Garry Dorrien on Reinhold Niebuhr & U.S. Foreign Policy
I have mentioned Garry Dorrien on these pages before. An Episcopal priest, historical theologian, and Christian social ethicist, Dorrien recently went from being a chaplain and religion professor at a midwestern university founded by Baptists to being installed as Reinhold Niebuhr Professor of Christian Social Ethics at Union Theological Seminary of New York and Graduate Professor of Religion at Columbia University. (Listen to a podcast of Dorrien’s inaugural address at UTS here.)
UTS is one of the iconographic places of U.S. religious history: One of the first places where then new historical critical approaches to biblical studies were practiced, it’s major early biblical scholar, Charles Augustus Briggs was tried for heresy because of this by the Presbyterians and expelled from their ranks. (He became an Episcopalian.) Union’s trustees severed its ties with the Presbyterian church rather than limit academic freedom or be forced to fire Briggs–making Union the first U.S. free-standing theological seminary without ties to a specific denomination.
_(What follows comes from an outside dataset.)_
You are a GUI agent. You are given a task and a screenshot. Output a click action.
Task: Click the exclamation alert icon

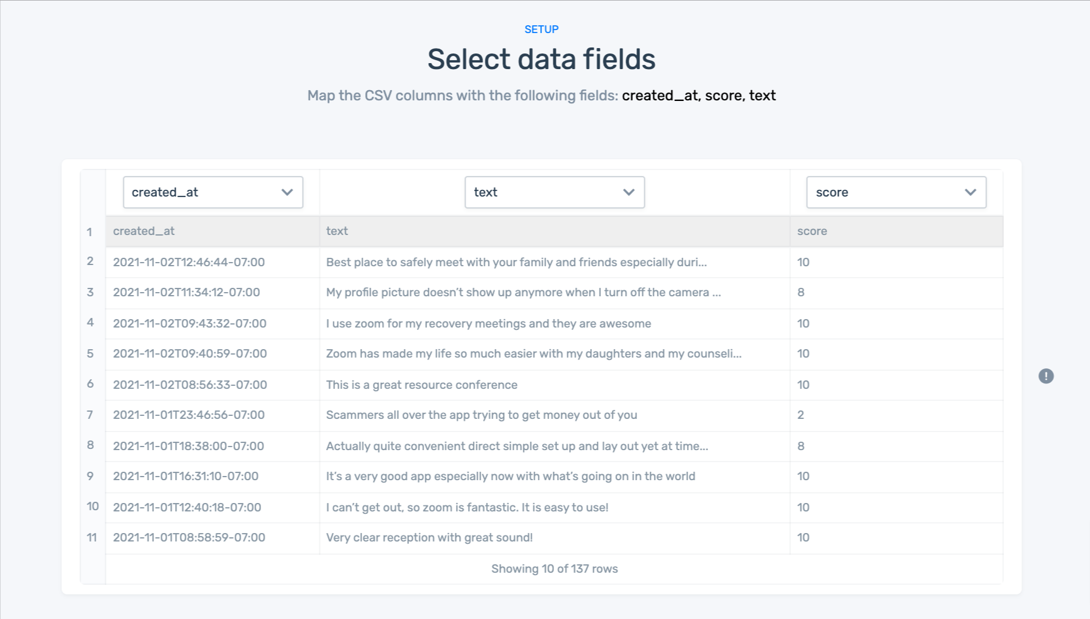tap(1046, 376)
It soon became a center of the early modernist/liberal movements, and then of the Social Gospel. Towering preachers in the liberal tradition such as Harry Emerson Fosdick and George A. Buttrick became associated with Union in one fashion or another. Later, Union was home to Reinhold Niebuhr and the Christian Realism he represented as a correction to perceived weaknesses in the Social Gospel. Union was host, briefly or for longer periods, to such diverse figures as Dietrich Bonhoeffer (as a post-graduate student), Paul Tillich (as a refugee theologian fleeing the Nazis), the early process theologian Daniel Day Williams (who was far more Christocentric and rooted in mainstream Christian theology than most process theologians), the Scottish theologian John Baillie, the Welsh New Testament scholar, W. D. Davies (after Davies’ time at Duke and Princeton), and with the career of Fr. Raymond Brown, Union became the first Protestant seminary with a major Catholic biblical scholar. Union was even briefly a center of Barthian thought with the presence of Robert McAfee Brown. Then Union became a flourishing center of various strands of liberation theology, housing faculty who pioneered in Black Theology (James H. Cone), feminist biblical studies ( Phyllis Trible), North American reception to Latin American liberation theology (McAfee Brown, again),and much more. Rather than the site of one major theological tradition like many seminaries or universities, Union has been a crossroads of many North American theological currents. My own mentor, Glen H. Stassen, received his B.D. at Union and was deeply influenced by Reinhold Niebuhr, D.D. Williams, & W.D. Davies (but not Tillich who had already left for Harvard; Glen has a profound distaste for anything Tillichian).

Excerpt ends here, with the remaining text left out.